_TEXT FOR ANALYSIS_:
Part 1: Learning-Based Testing

The first contribution involves a design and implementation for LBT in the LearnLib, which is thoroughly documented and made freely available in the public domain. The LearnLib is a library that can be used to automatically infer the behavior of systems by means of active automata learning algorithms. By applying our implementations to the Rigorous Examination of Reactive Systems (RERS) verification competition we show how well learning algorithms such as L* in the LearnLib perform in the context of LBT, which was previously unknown. An investigation into considering both the safety and liveness aspect of LTL properties separately is also done. We show that on the one hand, confirming counterexamples to safety properties on a running system is more straightforward than confirming lasso-shaped counterexamples to liveness properties. On the other hand, falsifying liveness properties seems to be more informative to learning algorithms than falsifying safety properties.

The second major contribution to LBT is a new learning algorithm that extends regular learning algorithms for finite state machines with automated refinement for partitioned alphabets. The key feature of our algorithm is a procedure that checks whether the partitioned alphabet, or the learned hypothesis automaton needs to be refined. The decision of the procedure is based on resolving non-determinism that may arise if the alphabet partitioning is too coarse. We subject the new algorithm again to the RERS challenge, in order to give software testers insight into the performance of learning algorithms available in the LearnLib: the ADT algorithm seems to be a good choice in general.

Part 2: Symbolic Model Checking

The first contribution to symbolic model checking exploits the separated read, write and copy dependencies between variables and expressions over them. By carefully looking at which variables are read, written or copied in assignments, we can reduce the number of next-state function calls required to compute the state space of a formal system specification. The new next-state function, an interface between a back-end storing the state space, and a language front-end, shows a reduced runtime for analyzing specifications written in the mCRL2 language in particular. We also show that analyzing Petri nets taken from the software competition called the Model Checking Contest (MCC) becomes more tractable with our improvements.

The second contribution to symbolic model checking, based on bandwidth reduction, relies on symmetrizing the matrix that encodes the dependency relation between variables and assignments in system specifications. We discuss several means to obtain a symmetric dependency matrix, as well as a method for de-symmetrizing the matrix. The latter method is necessary for obtaining separate optimized orders for both variables and assignments. Decades old bandwidth reduction algorithms can be run on symmetric dependency matrices, including Cuthill-McKee's and Sloan's algorithms. By experimenting with the MCC, we find that running Sloan's algorithm usually produces the best results; at least on par with the FORCE algorithm, which is the current state-of-the-art.

The improvements are implemented in the LTSmin model checker, and made available freely in the public domain. By interfacing LTSmin with the ProB model checker we show that specifications written in the B-method can now be verified more efficiently.

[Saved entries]
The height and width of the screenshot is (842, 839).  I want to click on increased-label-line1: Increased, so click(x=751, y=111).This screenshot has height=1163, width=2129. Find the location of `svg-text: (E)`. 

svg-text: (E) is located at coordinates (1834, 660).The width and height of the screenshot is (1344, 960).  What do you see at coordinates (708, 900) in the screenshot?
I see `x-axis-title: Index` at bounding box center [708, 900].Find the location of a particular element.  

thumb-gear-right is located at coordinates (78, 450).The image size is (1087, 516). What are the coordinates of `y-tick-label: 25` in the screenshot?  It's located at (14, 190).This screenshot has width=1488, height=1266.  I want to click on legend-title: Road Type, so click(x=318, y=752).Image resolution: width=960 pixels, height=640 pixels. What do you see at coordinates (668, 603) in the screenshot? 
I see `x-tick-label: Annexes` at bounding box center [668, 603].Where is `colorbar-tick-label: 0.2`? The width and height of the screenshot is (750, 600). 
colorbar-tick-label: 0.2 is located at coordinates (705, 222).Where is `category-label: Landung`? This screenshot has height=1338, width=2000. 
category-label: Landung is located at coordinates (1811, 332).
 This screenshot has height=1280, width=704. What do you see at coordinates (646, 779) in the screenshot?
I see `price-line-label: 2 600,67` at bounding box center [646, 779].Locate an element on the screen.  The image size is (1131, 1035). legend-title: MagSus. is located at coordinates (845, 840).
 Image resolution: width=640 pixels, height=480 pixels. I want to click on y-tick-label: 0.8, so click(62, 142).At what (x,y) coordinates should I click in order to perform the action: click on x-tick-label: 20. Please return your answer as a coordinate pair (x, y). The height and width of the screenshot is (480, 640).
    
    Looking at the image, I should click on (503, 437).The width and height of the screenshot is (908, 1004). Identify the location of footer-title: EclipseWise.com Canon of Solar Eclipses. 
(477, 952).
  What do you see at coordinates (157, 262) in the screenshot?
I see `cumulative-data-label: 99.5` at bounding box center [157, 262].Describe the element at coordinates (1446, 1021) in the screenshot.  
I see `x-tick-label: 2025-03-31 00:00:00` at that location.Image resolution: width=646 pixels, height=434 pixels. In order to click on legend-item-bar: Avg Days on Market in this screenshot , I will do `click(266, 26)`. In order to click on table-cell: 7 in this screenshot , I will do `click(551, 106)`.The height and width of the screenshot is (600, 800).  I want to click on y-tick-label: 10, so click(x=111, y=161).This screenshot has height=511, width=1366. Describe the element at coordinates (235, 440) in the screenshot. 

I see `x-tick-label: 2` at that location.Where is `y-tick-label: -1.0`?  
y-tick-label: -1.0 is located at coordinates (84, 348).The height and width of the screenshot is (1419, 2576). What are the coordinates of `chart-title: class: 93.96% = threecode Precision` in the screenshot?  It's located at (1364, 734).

_TASK LIST_:
**a)** According to the text on learning-based testing and symbolic model checking, which algorithm usually produces the best results in the experiments with the MCC?
**b)** From the text on learning-based testing and symbolic model checking, write out the part that begins with the words "The improvements are" and ends with "verified more efficiently.".
The rows above are not needed for this work.

_SET OF ANSWERS_:
**a)** Sloan's algorithm.

**b)**
The improvements are implemented in the LTSmin model checker, and made available freely in the public domain. By interfacing LTSmin with the ProB model checker we show that specifications written in the B-method can now be verified more efficiently.